Updated on 2022-09-22 GMT+08:00

What Directory Permissions Do I Need to Create a Table Using SparkSQL?

Question

The following error information is displayed when a new user creates a table using SparkSQL:

0: jdbc:hive2://192.168.169.84:22550/default> create table testACL(c string);
Error: org.apache.spark.sql.execution.QueryExecutionException: FAILED: Execution Error, return code 1 from 
org.apache.hadoop.hive.ql.exec.DDLTask.
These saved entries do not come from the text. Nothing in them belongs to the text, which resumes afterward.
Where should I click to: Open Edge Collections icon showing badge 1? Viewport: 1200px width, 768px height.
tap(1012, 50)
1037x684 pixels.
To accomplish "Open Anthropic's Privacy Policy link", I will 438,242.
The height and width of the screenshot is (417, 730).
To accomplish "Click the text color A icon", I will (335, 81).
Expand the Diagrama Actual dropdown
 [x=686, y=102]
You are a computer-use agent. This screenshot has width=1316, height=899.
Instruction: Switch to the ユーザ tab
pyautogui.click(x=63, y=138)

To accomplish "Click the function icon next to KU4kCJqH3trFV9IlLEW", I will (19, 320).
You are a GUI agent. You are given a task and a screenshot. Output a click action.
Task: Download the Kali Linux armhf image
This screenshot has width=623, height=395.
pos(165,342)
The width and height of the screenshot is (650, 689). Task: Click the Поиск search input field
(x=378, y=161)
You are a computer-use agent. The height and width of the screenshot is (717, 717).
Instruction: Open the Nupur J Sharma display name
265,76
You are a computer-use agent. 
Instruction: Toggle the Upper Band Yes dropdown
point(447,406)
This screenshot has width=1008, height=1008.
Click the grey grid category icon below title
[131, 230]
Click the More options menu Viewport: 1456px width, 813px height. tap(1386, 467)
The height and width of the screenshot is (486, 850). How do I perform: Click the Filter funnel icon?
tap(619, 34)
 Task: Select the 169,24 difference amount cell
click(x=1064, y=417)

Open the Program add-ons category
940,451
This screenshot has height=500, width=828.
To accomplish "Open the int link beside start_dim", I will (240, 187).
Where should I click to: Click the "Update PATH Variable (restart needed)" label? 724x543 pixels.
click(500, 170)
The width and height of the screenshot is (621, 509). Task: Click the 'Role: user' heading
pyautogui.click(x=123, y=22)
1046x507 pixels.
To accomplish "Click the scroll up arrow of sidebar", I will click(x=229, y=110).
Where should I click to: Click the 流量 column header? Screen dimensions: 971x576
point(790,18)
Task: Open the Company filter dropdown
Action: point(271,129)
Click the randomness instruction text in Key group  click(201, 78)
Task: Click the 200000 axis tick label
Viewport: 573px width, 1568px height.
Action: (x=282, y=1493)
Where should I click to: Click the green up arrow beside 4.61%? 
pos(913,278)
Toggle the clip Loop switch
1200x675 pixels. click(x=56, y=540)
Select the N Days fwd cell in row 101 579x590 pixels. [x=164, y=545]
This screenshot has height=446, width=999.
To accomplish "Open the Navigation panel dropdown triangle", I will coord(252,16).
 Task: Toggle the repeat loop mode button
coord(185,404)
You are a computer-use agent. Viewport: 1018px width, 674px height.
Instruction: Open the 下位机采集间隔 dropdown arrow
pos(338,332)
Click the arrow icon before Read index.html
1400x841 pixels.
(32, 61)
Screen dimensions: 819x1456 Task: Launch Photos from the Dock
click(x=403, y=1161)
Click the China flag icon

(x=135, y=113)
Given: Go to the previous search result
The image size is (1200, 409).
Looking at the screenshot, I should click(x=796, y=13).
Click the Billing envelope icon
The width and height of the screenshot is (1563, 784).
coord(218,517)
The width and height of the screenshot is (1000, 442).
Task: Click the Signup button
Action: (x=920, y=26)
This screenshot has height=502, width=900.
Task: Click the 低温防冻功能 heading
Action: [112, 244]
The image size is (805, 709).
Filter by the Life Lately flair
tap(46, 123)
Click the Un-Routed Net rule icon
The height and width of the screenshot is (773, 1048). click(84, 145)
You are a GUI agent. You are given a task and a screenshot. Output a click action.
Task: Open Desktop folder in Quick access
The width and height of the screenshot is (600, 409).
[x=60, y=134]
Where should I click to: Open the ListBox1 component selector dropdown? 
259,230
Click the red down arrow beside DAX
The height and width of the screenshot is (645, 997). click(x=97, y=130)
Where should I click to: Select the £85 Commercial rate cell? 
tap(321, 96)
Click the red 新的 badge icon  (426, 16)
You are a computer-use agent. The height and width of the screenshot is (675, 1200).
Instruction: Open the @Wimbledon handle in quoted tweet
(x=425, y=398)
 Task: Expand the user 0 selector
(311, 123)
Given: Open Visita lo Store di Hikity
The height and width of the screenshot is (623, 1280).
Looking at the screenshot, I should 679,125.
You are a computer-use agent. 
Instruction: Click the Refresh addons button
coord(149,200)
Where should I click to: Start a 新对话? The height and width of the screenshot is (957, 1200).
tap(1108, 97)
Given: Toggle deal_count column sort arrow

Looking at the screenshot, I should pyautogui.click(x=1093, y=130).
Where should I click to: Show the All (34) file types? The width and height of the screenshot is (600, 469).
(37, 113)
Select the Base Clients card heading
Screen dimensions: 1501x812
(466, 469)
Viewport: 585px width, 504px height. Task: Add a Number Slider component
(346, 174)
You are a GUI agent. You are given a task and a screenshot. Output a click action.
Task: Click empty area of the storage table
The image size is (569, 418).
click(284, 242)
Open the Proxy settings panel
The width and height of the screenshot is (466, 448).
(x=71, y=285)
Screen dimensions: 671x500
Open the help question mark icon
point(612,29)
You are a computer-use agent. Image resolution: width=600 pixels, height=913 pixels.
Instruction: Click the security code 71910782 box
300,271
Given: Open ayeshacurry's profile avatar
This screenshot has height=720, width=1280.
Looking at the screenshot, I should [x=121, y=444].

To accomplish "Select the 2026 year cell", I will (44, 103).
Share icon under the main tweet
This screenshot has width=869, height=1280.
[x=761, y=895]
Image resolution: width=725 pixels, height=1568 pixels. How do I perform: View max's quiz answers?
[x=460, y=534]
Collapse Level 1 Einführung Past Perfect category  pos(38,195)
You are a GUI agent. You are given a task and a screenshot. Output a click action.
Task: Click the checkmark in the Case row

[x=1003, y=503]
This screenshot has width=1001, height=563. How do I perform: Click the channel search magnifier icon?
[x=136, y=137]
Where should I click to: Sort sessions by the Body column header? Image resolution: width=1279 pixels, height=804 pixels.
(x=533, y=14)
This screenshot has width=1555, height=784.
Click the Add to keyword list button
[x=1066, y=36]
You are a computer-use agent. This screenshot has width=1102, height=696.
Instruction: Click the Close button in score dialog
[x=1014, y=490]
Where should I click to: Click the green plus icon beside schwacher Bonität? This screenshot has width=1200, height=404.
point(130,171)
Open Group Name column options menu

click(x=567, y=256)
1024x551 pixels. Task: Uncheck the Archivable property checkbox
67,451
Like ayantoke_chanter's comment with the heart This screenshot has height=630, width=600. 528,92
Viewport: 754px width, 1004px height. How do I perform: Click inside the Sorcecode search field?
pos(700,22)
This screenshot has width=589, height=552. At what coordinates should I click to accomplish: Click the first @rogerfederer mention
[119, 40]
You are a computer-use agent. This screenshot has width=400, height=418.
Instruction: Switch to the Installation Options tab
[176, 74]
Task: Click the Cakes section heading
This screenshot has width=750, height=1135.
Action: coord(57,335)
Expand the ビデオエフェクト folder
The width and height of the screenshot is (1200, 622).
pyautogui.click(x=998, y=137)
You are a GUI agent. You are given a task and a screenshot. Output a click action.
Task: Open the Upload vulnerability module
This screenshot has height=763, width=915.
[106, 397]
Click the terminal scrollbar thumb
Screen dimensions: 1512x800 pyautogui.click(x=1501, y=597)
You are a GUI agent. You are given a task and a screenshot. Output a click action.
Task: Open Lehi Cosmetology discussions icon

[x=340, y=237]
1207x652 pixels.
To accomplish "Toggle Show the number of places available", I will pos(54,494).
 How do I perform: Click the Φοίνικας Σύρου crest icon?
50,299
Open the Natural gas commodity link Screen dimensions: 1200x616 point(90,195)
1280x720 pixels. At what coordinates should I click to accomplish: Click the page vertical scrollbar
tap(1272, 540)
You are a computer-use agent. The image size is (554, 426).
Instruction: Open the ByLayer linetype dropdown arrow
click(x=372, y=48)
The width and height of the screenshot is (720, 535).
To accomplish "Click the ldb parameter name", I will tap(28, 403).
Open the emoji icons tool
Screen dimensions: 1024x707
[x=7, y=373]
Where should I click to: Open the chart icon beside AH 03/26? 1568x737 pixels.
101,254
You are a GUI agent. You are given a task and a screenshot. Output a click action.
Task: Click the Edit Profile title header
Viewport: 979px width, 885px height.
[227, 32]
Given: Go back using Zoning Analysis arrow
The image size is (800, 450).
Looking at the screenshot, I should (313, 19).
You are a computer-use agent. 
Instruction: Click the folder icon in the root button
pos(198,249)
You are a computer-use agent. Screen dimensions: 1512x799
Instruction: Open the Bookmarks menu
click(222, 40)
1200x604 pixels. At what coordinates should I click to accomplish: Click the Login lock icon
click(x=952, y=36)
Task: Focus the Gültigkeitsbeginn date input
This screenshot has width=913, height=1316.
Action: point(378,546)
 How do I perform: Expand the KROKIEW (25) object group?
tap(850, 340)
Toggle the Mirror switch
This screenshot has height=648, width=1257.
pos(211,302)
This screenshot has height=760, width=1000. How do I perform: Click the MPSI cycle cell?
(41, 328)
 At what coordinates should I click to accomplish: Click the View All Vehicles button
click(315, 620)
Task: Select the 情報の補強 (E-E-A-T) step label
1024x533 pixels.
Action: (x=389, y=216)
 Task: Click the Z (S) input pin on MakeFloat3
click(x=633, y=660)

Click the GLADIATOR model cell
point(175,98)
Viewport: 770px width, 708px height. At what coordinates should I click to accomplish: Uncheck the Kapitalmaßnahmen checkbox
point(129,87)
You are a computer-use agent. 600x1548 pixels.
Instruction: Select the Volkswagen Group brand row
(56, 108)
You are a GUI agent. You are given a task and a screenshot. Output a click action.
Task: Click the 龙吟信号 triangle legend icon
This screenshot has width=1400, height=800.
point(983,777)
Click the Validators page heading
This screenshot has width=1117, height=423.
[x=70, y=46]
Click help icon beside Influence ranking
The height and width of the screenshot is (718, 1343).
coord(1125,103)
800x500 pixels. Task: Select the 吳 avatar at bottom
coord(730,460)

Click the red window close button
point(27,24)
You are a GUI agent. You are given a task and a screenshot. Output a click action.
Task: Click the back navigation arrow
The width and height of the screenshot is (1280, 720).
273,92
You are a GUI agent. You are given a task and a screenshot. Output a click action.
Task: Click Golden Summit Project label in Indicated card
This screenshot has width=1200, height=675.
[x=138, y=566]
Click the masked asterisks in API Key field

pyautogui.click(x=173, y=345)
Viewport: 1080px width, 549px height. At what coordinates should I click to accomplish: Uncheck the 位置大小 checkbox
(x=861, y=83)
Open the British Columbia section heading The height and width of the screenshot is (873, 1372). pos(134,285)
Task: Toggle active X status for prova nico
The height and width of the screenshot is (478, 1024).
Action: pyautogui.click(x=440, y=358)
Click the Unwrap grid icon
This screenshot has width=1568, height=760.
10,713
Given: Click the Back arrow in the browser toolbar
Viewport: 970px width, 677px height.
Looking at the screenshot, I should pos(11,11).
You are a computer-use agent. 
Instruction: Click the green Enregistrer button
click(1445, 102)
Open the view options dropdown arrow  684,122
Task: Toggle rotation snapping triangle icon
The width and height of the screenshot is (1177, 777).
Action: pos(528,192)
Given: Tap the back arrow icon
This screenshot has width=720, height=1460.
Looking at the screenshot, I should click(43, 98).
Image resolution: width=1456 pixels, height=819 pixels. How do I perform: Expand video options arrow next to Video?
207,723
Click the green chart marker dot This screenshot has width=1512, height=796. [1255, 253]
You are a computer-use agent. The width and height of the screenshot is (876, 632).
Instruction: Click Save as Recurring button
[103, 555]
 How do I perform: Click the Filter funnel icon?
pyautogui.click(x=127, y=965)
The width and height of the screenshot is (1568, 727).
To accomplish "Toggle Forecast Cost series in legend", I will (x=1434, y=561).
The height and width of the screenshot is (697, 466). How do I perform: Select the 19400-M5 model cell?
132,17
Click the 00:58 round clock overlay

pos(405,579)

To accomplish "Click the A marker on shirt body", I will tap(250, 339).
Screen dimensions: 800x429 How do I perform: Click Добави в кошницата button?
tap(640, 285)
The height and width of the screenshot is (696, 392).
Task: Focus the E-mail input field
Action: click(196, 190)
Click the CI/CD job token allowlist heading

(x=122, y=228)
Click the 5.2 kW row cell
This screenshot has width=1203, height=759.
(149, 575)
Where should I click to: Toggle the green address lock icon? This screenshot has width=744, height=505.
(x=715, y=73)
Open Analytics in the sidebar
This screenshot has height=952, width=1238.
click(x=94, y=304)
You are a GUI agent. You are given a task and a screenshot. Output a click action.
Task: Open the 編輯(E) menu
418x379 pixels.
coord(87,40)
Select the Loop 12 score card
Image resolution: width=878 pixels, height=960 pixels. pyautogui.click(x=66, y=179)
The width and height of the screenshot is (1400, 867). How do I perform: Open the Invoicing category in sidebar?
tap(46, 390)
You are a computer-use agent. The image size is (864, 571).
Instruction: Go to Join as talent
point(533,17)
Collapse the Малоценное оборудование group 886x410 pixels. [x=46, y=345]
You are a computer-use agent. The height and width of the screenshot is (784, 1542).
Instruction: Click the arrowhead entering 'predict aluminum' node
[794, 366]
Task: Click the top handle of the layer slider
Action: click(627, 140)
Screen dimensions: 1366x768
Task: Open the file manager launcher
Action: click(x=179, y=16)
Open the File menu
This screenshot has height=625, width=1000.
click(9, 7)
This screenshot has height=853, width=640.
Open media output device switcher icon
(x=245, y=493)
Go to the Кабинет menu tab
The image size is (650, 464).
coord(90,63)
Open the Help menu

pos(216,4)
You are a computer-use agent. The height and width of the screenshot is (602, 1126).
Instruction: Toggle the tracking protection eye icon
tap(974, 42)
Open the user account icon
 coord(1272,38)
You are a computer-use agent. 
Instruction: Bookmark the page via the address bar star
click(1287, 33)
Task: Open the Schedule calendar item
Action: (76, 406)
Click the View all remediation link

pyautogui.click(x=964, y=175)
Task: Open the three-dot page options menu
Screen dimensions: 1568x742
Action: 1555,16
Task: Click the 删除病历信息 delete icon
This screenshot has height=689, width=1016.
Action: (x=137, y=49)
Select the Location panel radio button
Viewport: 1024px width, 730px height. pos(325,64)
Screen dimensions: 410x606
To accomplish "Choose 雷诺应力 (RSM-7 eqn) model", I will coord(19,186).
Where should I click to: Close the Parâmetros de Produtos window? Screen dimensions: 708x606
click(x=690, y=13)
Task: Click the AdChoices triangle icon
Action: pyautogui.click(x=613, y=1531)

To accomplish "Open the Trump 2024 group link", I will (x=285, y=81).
MetaException(message:Got exception: org.apache.hadoop.security.AccessControlException 
Permission denied: user=testACL, access=EXECUTE, inode="/user/hive/warehouse/testacl":spark:hadoop:drwxrwx---
    at org.apache.hadoop.hdfs.server.namenode.FSPermissionChecker.checkAccessAcl(FSPermissionChecker.java:403)
    at org.apache.hadoop.hdfs.server.namenode.FSPermissionChecker.check(FSPermissionChecker.java:306)
    at org.apache.hadoop.hdfs.server.namenode.FSPermissionChecker.checkTraverse(FSPermissionChecker.java:259)
    at org.apache.hadoop.hdfs.server.namenode.FSPermissionChecker.checkPermission(FSPermissionChecker.java:205)
    at org.apache.hadoop.hdfs.server.namenode.FSPermissionChecker.checkPermission(FSPermissionChecker.java:190)
    at org.apache.hadoop.hdfs.server.namenode.FSDirectory.checkPermission(FSDirectory.java:1710)
    at org.apache.hadoop.hdfs.server.namenode.FSDirStatAndListingOp.getFileInfo(FSDirStatAndListingOp.java:109)
    at org.apache.hadoop.hdfs.server.namenode.FSNamesystem.getFileInfo(FSNamesystem.java:3762)
    at org.apache.hadoop.hdfs.server.namenode.NameNodeRpcServer.getFileInfo(NameNodeRpcServer.java:1014)
    at org.apache.hadoop.hdfs.protocolPB.ClientNamenodeProtocolServerSideTranslatorPB.getFileInfo(ClientNamenodeProtocolServerSideTranslatorPB.java:853)
    at org.apache.hadoop.hdfs.protocol.proto.ClientNamenodeProtocolProtos$ClientNamenodeProtocol$2.callBlockingMethod(ClientNamenodeProtocolProtos.java)
    at org.apache.hadoop.ipc.ProtobufRpcEngine$Server$ProtoBufRpcInvoker.call(ProtobufRpcEngine.java:616)
    at org.apache.hadoop.ipc.RPC$Server.call(RPC.java:973)
    at org.apache.hadoop.ipc.Server$Handler$1.run(Server.java:2089)
    at org.apache.hadoop.ipc.Server$Handler$1.run(Server.java:2085)
    at java.security.AccessController.doPrivileged(Native Method)
    at javax.security.auth.Subject.doAs(Subject.java:422)
    at org.apache.hadoop.security.UserGroupInformation.doAs(UserGroupInformation.java:1675)
    at org.apache.hadoop.ipc.Server$Handler.run(Server.java:2083)
) (state=,code=0)

Answer

When you create a table using Spark SQL, the interface of Hive is called by the underlying system and a directory named after the table will be created in the /user/hive/warehouse directory. Therefore, you must have the permissions to read, write, and execute the /user/hive/warehouse directory or the group permission of Hive.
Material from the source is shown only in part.